----- Recorded data

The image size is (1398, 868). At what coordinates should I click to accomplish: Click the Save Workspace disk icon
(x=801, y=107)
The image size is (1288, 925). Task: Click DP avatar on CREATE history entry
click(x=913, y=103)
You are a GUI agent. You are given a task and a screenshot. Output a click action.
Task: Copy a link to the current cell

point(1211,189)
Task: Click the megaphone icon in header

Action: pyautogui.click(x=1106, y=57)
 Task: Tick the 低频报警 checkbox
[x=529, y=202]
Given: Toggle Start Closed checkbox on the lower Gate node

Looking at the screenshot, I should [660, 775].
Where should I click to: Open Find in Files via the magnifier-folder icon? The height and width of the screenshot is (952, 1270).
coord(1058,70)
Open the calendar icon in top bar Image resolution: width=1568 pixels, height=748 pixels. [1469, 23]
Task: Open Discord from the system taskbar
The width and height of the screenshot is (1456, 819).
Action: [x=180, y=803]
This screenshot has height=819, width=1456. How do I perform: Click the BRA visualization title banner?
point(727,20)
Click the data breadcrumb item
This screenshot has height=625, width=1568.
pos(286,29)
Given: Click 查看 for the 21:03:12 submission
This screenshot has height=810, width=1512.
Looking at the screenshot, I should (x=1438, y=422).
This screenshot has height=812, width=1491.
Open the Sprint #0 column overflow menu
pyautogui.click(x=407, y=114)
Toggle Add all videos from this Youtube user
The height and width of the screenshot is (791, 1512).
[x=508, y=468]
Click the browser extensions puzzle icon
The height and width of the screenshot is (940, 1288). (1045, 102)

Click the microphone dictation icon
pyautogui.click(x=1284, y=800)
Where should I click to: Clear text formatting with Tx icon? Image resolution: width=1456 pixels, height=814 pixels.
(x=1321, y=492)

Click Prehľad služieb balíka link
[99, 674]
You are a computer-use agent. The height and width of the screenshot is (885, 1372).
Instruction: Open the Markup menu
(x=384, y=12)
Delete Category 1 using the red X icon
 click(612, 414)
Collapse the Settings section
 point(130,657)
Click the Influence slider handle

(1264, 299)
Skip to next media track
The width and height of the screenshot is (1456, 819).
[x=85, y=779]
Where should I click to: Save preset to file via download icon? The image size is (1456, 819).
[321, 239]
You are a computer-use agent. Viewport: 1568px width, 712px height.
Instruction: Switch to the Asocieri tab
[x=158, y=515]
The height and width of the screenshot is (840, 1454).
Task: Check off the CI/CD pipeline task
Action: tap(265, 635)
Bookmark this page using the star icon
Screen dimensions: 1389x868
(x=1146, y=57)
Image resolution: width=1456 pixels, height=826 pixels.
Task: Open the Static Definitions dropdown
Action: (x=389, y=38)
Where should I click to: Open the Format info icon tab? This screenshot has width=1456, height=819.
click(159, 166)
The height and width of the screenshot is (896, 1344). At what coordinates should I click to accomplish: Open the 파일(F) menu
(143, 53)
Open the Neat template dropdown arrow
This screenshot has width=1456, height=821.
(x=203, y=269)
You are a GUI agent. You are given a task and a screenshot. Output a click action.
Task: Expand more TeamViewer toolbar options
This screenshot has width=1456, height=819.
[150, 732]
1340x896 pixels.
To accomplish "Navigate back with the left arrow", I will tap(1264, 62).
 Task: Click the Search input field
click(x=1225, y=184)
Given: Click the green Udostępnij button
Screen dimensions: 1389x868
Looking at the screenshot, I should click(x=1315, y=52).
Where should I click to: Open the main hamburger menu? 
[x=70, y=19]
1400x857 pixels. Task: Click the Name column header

----------

Problem to solve:
Transcribe exactly the line containing "Click the Influence slider handle" and all remaining lines of the material, ending with the last one.

Response box:
Click the Influence slider handle

(1264, 299)
Skip to next media track
The width and height of the screenshot is (1456, 819).
[x=85, y=779]
Where should I click to: Save preset to file via download icon? The image size is (1456, 819).
[321, 239]
You are a computer-use agent. Viewport: 1568px width, 712px height.
Instruction: Switch to the Asocieri tab
[x=158, y=515]
The height and width of the screenshot is (840, 1454).
Task: Check off the CI/CD pipeline task
Action: tap(265, 635)
Bookmark this page using the star icon
Screen dimensions: 1389x868
(x=1146, y=57)
Image resolution: width=1456 pixels, height=826 pixels.
Task: Open the Static Definitions dropdown
Action: (x=389, y=38)
Where should I click to: Open the Format info icon tab? This screenshot has width=1456, height=819.
click(159, 166)
The height and width of the screenshot is (896, 1344). At what coordinates should I click to accomplish: Open the 파일(F) menu
(143, 53)
Open the Neat template dropdown arrow
This screenshot has width=1456, height=821.
(x=203, y=269)
You are a GUI agent. You are given a task and a screenshot. Output a click action.
Task: Expand more TeamViewer toolbar options
This screenshot has width=1456, height=819.
[150, 732]
1340x896 pixels.
To accomplish "Navigate back with the left arrow", I will tap(1264, 62).
 Task: Click the Search input field
click(x=1225, y=184)
Given: Click the green Udostępnij button
Screen dimensions: 1389x868
Looking at the screenshot, I should click(x=1315, y=52).
Where should I click to: Open the main hamburger menu? 
[x=70, y=19]
1400x857 pixels. Task: Click the Name column header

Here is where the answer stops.